リカバリーの仕方

皆さんはレース後のリカバリーはどうしているだろうか?
レース後、練習後の適切なリカバリーこそが次のレース、練習において非常に重要になる事は皆さんもご存じであろう。
では、そのリカバリーの方法はどうしたら良いのか?と具体的な話になると「寝てる」、「食いまくる」、「軽く動く」、「仕事」と人によって様々だ。個人的に思うのは、必ず正解というリカバリーは無いと考える。私はトラックのスプリントから24時間動き続けるアドベンチャーレースまで本当に多岐に渡るレースをこなしてきた、こういった経験から、種目が違えばリカバリーの方法も違ってくる事が分かった。言うまでも無くアクティブリカバリーが効果的なので、このアクティブリカバリーについて話そう。
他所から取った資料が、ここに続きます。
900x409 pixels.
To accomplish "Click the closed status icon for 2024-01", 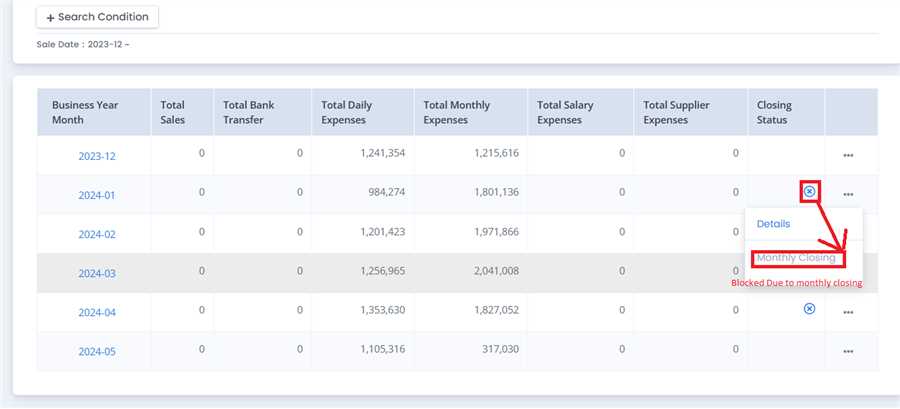I will point(810,191).
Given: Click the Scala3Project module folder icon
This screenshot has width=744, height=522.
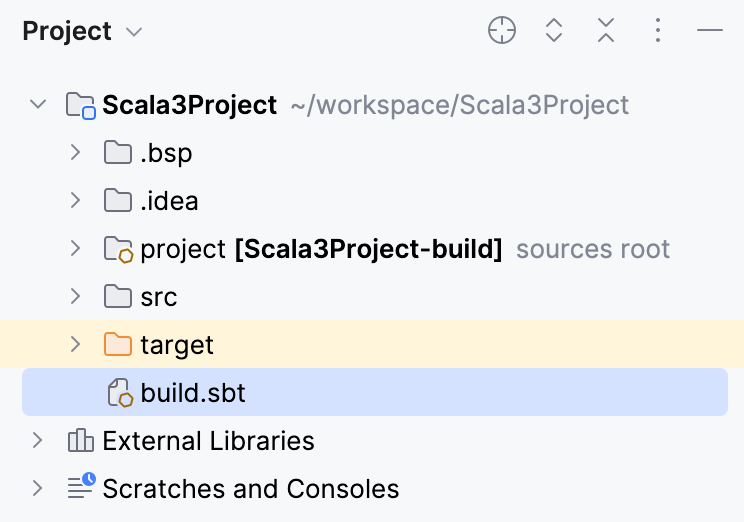Looking at the screenshot, I should tap(80, 105).
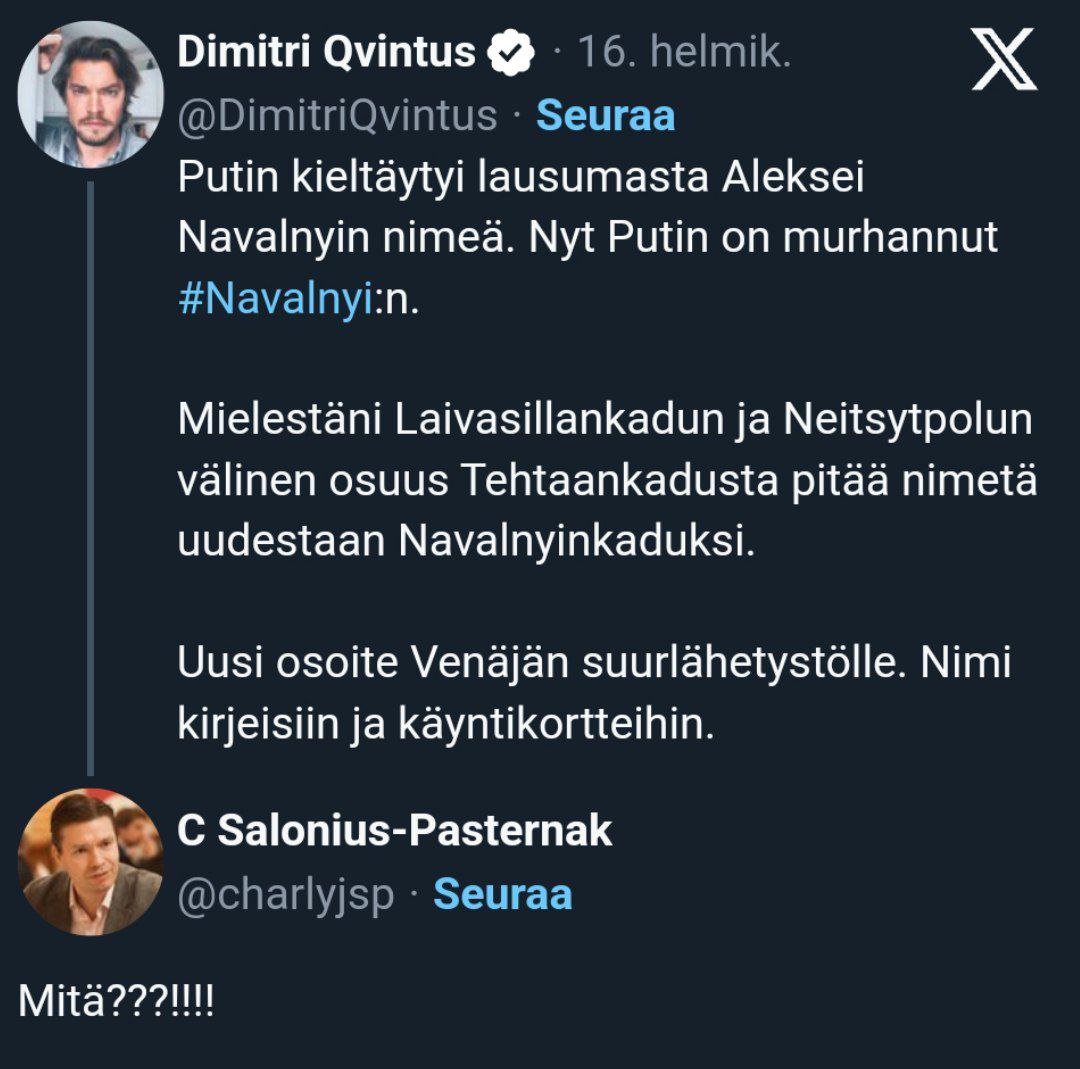Open the @DimitriQvintus handle link
Screen dimensions: 1080x1069
coord(337,116)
ロードやトラックでは路面からの衝撃がないので、筋繊維が傷付くというよりも乳酸が溜り足が重い、怠いといった疲労の仕方だろう。こういう疲労には自転車に乗って70~90回転くらいの自身が気持ちが良いと感じるケイデンスで走ろう。時間は個人差があるので30分かもしれないし2時間かもしれない。足が緩んできて、ケイデンスが上がりだしたり、ギアを上げたくなったらアクティブリカバリーに成功している証拠だ。ここで欲張って時間や距離を伸ばしたり、ギアをかけてしまうとせっかく緩んだ筋肉がまた張ってしまっていつまでたっても良い状態に回復していかない。しかし、将来的にステージレースを走るようなライダーを目指すのであれば、疲労時でも時間を乗られるようにしなければならないので、ゆっくりで良いので3~5時間乗る事が必要だろう。
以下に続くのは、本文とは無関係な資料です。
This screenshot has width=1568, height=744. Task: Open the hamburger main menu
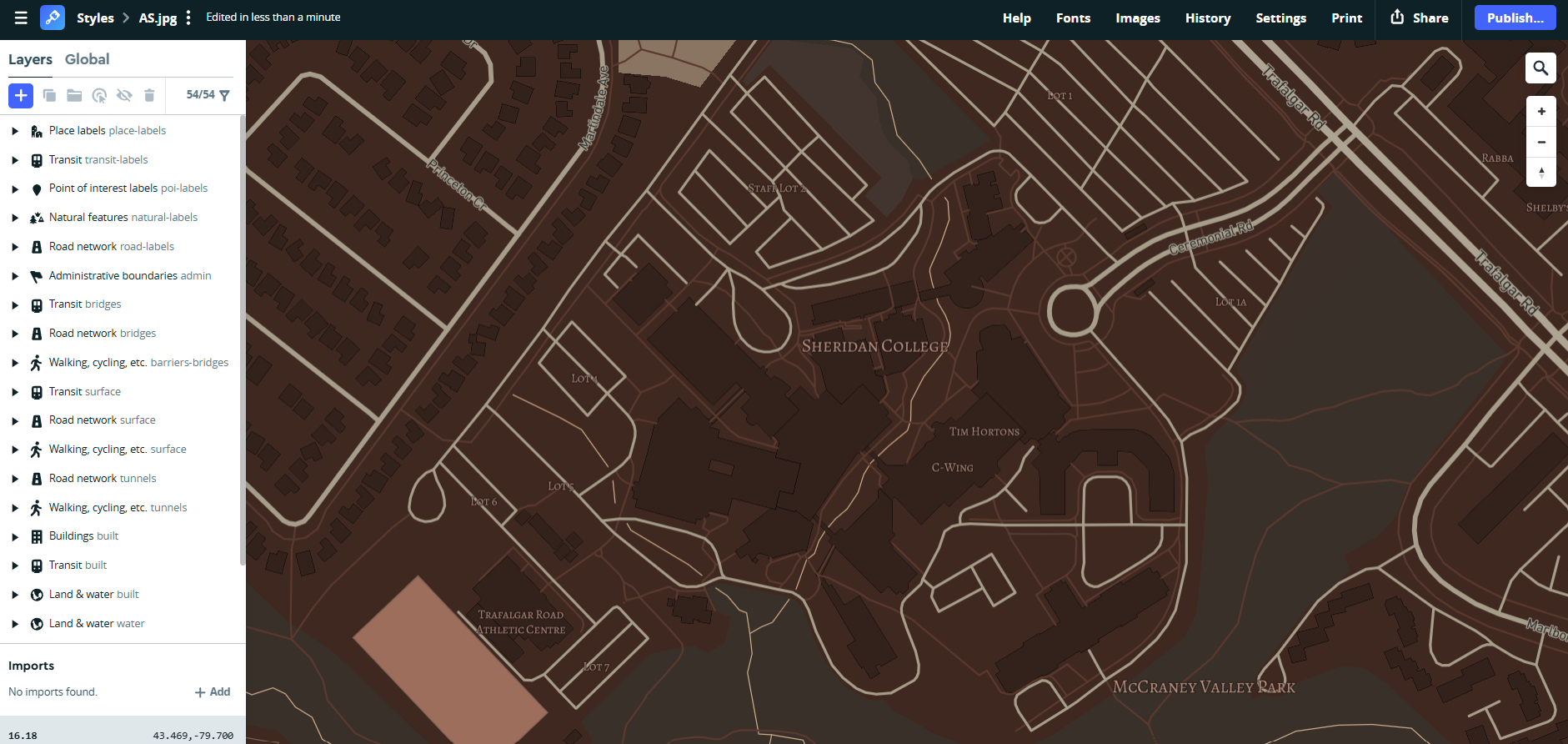(21, 18)
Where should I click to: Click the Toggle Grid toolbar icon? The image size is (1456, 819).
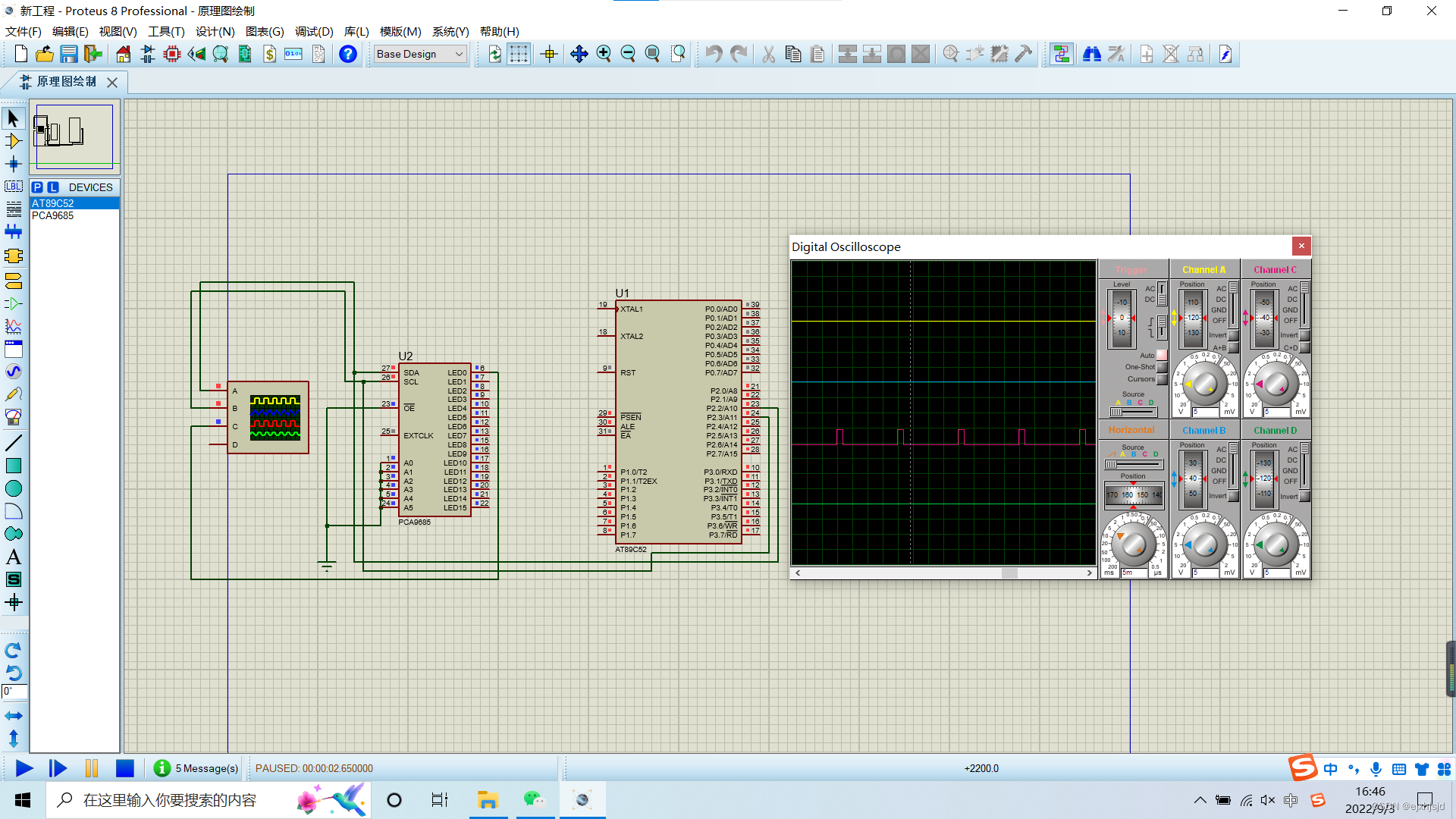[x=519, y=54]
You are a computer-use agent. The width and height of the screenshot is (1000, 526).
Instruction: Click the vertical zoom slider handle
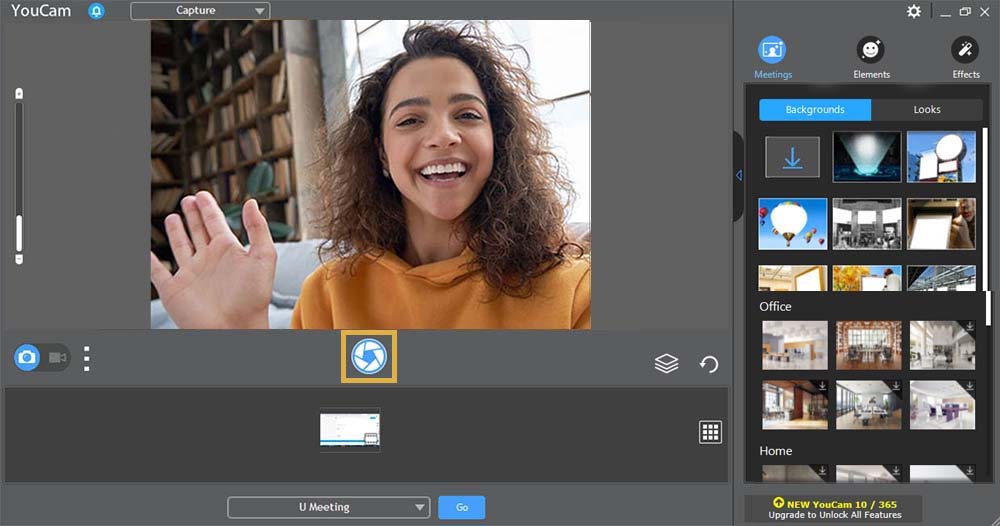pyautogui.click(x=18, y=235)
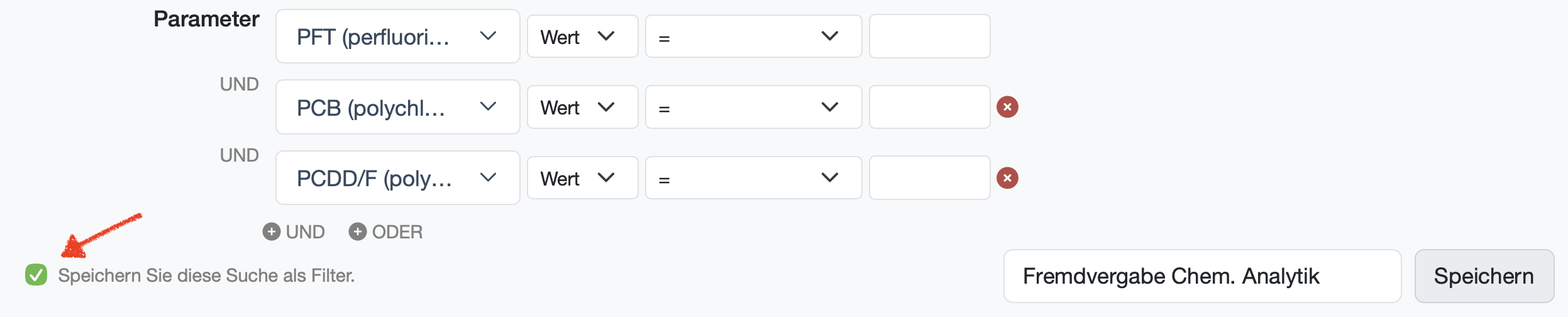Click the filter name field Fremdvergabe Chem. Analytik
Viewport: 1568px width, 317px height.
(x=1201, y=276)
マウンテンバイクを走った後は路面からのインパクト(衝撃)があるので筋繊維が少なからず損傷し、筋肉に触ると痛いと感じるような疲労になる。王滝を走った後は上半身もバキバキに固まっているので、いきなり自転車に乗るのではなく、近所をフラフラと散歩をする事を勧めたい。歩きながら固い部分、痛い部分をしっかりと認識し、公園でもあれば鉄棒にぶら下がったり、わき腹を伸ばしたりと、少しでも大きな動きが出せるようになってから自転車に乗り走り出す。ここからはロードのリカバリーと同じだ。重要なのは、レース終盤の疲れ切って身体が潰れて小さくなってしまったフォームと同じフォームでリカバリーをしない事だ、少しでも良いフォームでリカバリーをする事によって回復後のフォームの崩れが僅かで済む。
その為にも散歩が必要だ。

トライアスロンやエクステラのように長時間でランニングもある場合だと、ハードな筋トレ後の様な痛みが全身を襲う。歩く事も辛いほどに疲労してしまった場合には無理に動かなくても良い。ビーチやプールまでのんびりと歩いて行き、浮かんでいるだけで良いのだ。水に入る事によって水圧が掛るのでマッサージ効果があるし、立って肩まで浸かれば重力が陸上の10分の1になり陸上では足に多くの血液が行くが、水中に浮いていれば効率良く血液が全身に巡る。1時間も水と遊んでいれば身体が軽くなったり、大きな動きが出来る様になったりと何かしらの変化が出てくるので、ここが切り上げ時だ。またのんびりと歩いて帰ると良い。

リカバリーで重要なのは、まず回復させる事。次の目標とするレースまでの期間、その期間内で行うポイント練習の回数、そのポイント練習を回復を含めて割っていくと「いつか回復するだろう」、「疲労が残ってても根性でやる」等の曖昧な事ではなく、しっかりと回復させる!と練習と同じくらいの気持ちと考え方でリカバリーを行って欲しい。ポイント練習を70%の身体で追い込むか100%の身体で追い込むかは効果が全く違ってくる。
日本では部活的な考えが大人になってからも抜けず、リカバリーの日であっても「7時にロビーに集合して2時間走る」といったように皆で同じ事をする傾向にあるが、レース翌日などは緊張の糸を解きほぐす意味合いもあるので、好きな時間に起きて好きな様に動く事が一番効果の上がるリカバリー方法のはずだ。頭という場所は想像以上に疲労する、実際にマッサージャーに触っていただくと頭も固くなっている事がある、こういった時は身体と共に頭のリラックス=何も考えない、好きな事をすることが効果的だ。
ちにみに今回のレース翌日の私のリカバリーは、朝からビールを飲み、ビーチまで10分ほど歩き、海で30分ほど熱帯魚を追い回し、また歩いて帰宅。その後もマーケットに行ったりとフラフラ歩き回り、好き放題に食べて心にも栄養を投入した。大学生がキャピキャピしているからビーチパトロールと称して歩き回るのも青春だ!

身体が、心が、頭が欲している事をしよう!自分に厳しくするのは回復してからで十分だ!